**EXERCISE DIRECTIONS**
The answer should be the exact lines from the line containing "This screenshot has height=728, width=656." through the last line of the material below, with no pictures.

[DATA SUPPLIED — start]

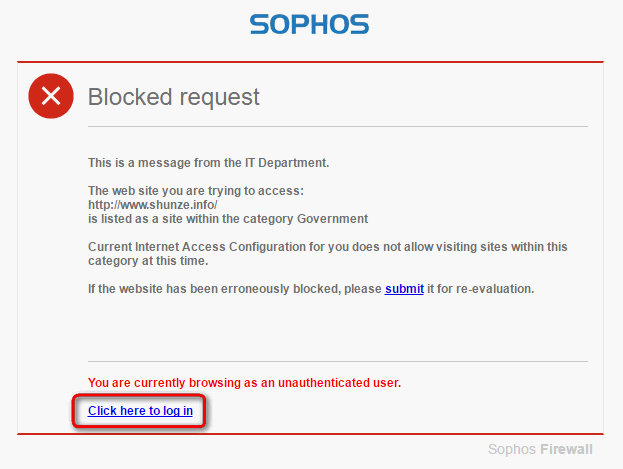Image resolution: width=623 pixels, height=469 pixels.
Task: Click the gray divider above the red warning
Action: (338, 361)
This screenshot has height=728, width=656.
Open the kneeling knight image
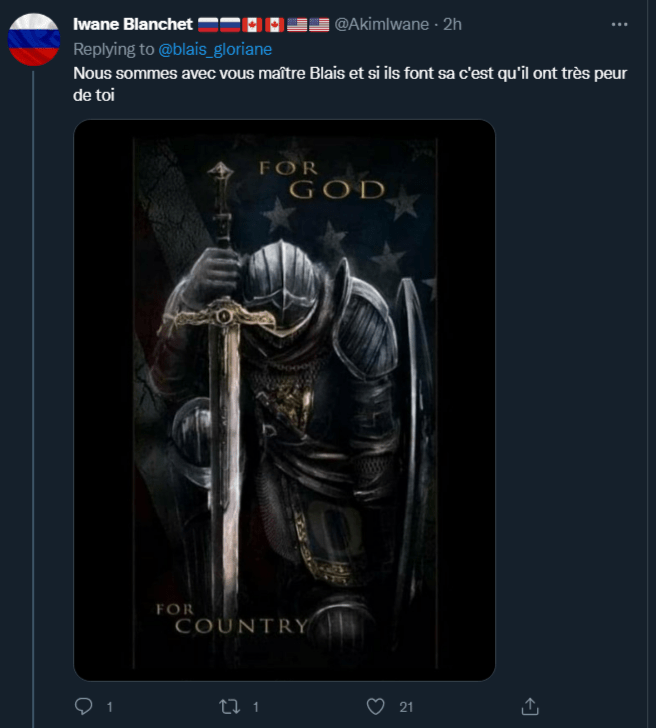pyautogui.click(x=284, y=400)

[DATA SUPPLIED — finish]

**THE COMPLETED TASK**
This screenshot has height=728, width=656.
Open the kneeling knight image
pyautogui.click(x=284, y=400)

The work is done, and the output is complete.